In some embodiments, a material of the transparent electrode 100 includes indium tin oxide, indium zinc oxide, aluminum tin oxide, aluminum zinc oxide, indium gallium zinc oxide, a stacked layer of at least two of the foregoing, or other suitable materials.

FIG. 3A is a schematic top view of an optical panel according to an embodiment of the disclosure FIG. 3B is a schematic top view of a substrate according to an embodiment of the disclosure. FIG. 3C is a cross-sectional schematic view taken long a cross-sectional line C-C′ in FIG. 3B. In this embodiment, the first substrate 10A and the second substrate 20A include the same structure, and for the convenience of explanation, only one of them is shown in FIG. 3B.

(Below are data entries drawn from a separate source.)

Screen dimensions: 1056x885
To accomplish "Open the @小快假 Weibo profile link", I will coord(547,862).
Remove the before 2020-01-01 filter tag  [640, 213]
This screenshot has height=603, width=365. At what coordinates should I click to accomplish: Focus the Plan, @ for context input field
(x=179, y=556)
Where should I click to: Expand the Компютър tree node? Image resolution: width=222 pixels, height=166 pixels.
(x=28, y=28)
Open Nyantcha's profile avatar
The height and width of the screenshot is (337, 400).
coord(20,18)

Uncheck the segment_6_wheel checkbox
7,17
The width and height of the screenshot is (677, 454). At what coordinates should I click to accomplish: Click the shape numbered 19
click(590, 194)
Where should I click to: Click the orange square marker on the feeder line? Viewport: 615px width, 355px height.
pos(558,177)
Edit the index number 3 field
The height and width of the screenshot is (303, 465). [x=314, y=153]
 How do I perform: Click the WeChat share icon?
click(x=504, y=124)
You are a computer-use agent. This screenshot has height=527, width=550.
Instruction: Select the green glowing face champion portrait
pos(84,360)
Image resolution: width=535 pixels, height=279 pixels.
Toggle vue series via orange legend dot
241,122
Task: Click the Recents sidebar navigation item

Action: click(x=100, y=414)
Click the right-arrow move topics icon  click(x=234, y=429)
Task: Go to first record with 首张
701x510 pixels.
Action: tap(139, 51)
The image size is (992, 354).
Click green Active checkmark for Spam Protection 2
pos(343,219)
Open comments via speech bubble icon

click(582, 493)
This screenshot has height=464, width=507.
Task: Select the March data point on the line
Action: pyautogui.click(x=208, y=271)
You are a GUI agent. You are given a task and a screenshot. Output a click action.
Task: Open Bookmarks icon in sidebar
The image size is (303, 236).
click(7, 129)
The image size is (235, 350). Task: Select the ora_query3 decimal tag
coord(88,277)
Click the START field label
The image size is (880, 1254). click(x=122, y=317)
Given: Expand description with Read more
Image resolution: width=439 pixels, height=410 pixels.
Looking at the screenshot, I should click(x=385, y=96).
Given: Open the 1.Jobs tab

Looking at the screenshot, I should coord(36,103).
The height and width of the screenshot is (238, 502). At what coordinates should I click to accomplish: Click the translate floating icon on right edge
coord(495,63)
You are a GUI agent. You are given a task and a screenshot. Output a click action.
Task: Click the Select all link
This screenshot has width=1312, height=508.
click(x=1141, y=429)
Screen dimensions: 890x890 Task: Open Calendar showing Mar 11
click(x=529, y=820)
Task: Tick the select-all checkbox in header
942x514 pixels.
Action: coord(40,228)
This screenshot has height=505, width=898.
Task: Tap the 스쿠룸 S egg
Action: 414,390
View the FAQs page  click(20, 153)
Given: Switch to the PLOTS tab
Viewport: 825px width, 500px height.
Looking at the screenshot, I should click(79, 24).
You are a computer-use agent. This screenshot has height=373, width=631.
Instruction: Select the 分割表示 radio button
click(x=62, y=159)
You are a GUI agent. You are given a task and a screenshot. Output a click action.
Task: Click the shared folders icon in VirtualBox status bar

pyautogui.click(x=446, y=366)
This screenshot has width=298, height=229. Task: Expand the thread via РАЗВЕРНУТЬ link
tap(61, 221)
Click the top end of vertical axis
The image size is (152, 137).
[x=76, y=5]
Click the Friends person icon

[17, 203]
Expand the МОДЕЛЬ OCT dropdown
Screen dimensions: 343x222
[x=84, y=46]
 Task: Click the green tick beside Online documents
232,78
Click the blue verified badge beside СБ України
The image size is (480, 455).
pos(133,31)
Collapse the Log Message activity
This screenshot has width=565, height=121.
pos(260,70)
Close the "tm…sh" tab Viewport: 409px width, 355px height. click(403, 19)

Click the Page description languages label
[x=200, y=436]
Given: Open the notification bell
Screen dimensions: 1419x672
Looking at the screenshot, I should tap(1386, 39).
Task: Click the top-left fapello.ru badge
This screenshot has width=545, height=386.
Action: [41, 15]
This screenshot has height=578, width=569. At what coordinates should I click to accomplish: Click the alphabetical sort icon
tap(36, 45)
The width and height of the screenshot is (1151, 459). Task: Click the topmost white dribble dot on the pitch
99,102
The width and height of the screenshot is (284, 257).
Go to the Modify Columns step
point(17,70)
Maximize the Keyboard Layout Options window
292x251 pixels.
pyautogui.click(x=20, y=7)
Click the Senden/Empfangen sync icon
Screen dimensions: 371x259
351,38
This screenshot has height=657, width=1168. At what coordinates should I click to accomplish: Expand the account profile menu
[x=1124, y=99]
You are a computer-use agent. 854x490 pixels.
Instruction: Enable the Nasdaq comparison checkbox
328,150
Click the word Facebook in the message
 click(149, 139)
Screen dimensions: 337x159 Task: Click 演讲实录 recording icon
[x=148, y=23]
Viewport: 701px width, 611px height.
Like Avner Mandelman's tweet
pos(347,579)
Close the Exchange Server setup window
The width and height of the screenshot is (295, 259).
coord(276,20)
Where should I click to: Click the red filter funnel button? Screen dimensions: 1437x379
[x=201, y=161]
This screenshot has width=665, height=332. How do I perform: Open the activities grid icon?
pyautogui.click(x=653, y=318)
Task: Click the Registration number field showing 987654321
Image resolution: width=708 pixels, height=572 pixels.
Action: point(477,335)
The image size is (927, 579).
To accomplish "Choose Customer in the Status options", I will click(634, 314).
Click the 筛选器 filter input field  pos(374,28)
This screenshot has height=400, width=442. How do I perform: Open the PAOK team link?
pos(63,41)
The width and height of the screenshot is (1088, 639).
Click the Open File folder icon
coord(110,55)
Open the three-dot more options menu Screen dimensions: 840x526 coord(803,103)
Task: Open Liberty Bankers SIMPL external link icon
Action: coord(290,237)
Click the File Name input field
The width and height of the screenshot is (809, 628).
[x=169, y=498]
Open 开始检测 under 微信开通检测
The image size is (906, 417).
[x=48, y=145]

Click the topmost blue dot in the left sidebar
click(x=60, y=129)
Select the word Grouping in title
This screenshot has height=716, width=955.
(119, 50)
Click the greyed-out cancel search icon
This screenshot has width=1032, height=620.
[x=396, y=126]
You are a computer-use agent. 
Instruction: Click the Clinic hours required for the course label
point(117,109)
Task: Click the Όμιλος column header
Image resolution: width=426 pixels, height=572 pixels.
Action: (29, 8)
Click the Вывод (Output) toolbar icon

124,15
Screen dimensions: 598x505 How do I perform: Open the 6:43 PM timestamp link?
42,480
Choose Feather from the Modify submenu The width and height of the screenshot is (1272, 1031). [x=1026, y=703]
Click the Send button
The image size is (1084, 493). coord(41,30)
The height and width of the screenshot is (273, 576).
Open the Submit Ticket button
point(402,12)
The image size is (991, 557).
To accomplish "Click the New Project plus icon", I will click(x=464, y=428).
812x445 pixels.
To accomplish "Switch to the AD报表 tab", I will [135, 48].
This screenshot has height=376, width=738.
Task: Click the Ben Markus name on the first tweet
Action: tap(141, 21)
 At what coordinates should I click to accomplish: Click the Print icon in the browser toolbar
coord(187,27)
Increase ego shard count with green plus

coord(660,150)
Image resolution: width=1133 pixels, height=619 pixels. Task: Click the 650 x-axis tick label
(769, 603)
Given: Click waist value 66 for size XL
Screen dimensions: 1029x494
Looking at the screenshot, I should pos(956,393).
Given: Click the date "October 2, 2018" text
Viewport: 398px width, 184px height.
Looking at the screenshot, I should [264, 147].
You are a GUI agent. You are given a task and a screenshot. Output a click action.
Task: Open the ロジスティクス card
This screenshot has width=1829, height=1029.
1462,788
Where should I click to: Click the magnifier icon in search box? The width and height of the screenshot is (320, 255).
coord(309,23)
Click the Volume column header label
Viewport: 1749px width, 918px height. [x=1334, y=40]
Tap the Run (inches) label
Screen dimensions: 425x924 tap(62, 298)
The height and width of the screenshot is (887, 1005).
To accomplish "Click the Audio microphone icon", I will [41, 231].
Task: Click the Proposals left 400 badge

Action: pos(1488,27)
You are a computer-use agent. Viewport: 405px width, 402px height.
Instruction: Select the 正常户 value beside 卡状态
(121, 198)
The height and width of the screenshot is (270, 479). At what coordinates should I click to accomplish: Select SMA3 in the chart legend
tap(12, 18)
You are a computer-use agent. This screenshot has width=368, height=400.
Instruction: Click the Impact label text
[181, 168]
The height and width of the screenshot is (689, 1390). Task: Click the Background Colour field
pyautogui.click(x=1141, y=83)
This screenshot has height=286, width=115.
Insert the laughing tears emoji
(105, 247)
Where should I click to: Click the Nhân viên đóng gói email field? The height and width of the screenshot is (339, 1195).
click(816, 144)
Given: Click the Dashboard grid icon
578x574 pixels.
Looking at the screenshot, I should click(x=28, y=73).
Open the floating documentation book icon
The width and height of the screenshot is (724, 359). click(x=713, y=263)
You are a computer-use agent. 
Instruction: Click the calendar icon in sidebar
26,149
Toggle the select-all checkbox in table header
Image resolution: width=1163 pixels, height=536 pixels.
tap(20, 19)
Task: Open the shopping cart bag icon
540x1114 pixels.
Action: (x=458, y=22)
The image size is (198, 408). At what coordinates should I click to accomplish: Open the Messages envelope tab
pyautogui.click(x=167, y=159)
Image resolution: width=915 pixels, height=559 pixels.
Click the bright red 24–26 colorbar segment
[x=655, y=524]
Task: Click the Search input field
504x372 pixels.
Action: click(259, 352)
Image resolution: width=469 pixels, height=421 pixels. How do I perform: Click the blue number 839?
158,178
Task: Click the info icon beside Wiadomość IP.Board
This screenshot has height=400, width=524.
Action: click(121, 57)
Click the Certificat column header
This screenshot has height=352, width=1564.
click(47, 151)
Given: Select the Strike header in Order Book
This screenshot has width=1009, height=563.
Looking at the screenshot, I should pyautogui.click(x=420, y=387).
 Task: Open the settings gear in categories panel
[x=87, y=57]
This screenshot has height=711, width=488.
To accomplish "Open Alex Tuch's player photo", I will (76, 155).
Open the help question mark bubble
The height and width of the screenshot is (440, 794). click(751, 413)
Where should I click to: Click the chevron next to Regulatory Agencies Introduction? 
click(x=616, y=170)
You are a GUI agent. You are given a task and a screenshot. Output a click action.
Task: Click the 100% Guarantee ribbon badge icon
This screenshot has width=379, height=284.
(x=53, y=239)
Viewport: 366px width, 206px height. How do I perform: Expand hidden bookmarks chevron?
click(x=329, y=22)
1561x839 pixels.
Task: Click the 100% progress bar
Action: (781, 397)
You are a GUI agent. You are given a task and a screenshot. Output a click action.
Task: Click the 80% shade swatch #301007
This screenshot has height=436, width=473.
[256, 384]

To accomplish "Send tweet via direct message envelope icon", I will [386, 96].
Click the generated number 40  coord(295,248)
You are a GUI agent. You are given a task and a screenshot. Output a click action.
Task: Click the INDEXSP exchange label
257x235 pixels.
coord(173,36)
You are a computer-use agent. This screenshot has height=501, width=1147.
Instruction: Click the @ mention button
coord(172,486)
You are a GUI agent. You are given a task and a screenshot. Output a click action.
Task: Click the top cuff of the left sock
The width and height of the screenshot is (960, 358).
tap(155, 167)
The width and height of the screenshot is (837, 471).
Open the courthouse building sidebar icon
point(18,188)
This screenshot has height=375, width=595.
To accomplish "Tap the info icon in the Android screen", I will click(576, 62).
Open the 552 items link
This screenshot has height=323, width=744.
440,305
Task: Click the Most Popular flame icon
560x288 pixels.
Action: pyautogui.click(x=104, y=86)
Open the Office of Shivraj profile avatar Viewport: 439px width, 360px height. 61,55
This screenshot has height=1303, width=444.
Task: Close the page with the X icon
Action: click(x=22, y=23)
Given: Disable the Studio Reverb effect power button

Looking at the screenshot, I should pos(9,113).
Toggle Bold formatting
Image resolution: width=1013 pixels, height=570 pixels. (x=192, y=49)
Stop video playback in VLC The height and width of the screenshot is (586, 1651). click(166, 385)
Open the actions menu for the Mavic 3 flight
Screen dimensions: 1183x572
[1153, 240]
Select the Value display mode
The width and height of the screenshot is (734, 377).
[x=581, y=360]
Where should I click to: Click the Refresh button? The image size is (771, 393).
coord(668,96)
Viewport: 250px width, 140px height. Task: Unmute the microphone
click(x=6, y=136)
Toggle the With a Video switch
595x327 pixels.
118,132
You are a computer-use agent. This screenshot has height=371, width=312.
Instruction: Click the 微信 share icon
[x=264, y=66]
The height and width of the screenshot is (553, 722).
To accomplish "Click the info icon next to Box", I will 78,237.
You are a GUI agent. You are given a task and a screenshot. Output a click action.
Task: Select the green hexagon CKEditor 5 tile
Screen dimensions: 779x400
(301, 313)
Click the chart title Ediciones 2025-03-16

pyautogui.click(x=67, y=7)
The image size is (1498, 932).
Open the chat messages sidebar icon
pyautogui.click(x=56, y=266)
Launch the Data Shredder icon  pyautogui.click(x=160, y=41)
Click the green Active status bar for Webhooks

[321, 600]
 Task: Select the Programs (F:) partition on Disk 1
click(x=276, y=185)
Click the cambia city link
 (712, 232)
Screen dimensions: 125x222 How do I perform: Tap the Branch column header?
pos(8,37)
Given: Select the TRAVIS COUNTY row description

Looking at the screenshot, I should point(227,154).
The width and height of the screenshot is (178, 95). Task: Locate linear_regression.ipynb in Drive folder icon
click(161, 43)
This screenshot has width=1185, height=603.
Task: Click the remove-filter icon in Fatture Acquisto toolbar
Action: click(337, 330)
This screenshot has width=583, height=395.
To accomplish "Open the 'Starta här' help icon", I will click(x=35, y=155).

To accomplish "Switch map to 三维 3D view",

It should be mentioned herein that the reference numerals and part of the content provided in the embodiments shown in FIG. 1 to FIG. 2B are applied in the embodiments shown in FIG. 3A to FIG. 3C, where the same or similar reference numerals serve to denote the same or similar components, and the description of the same technical content is omitted. Please refer to the descriptions of the previous embodiments for the omitted part, which will not be repeated hereinafter.

With reference to FIG. 3A and FIG. 3C, each of the first substrate 10A and the second substrate 20A includes the carrier 100, the metal wire pattern 200, the insulating layer 300, and the transparent electrode 400.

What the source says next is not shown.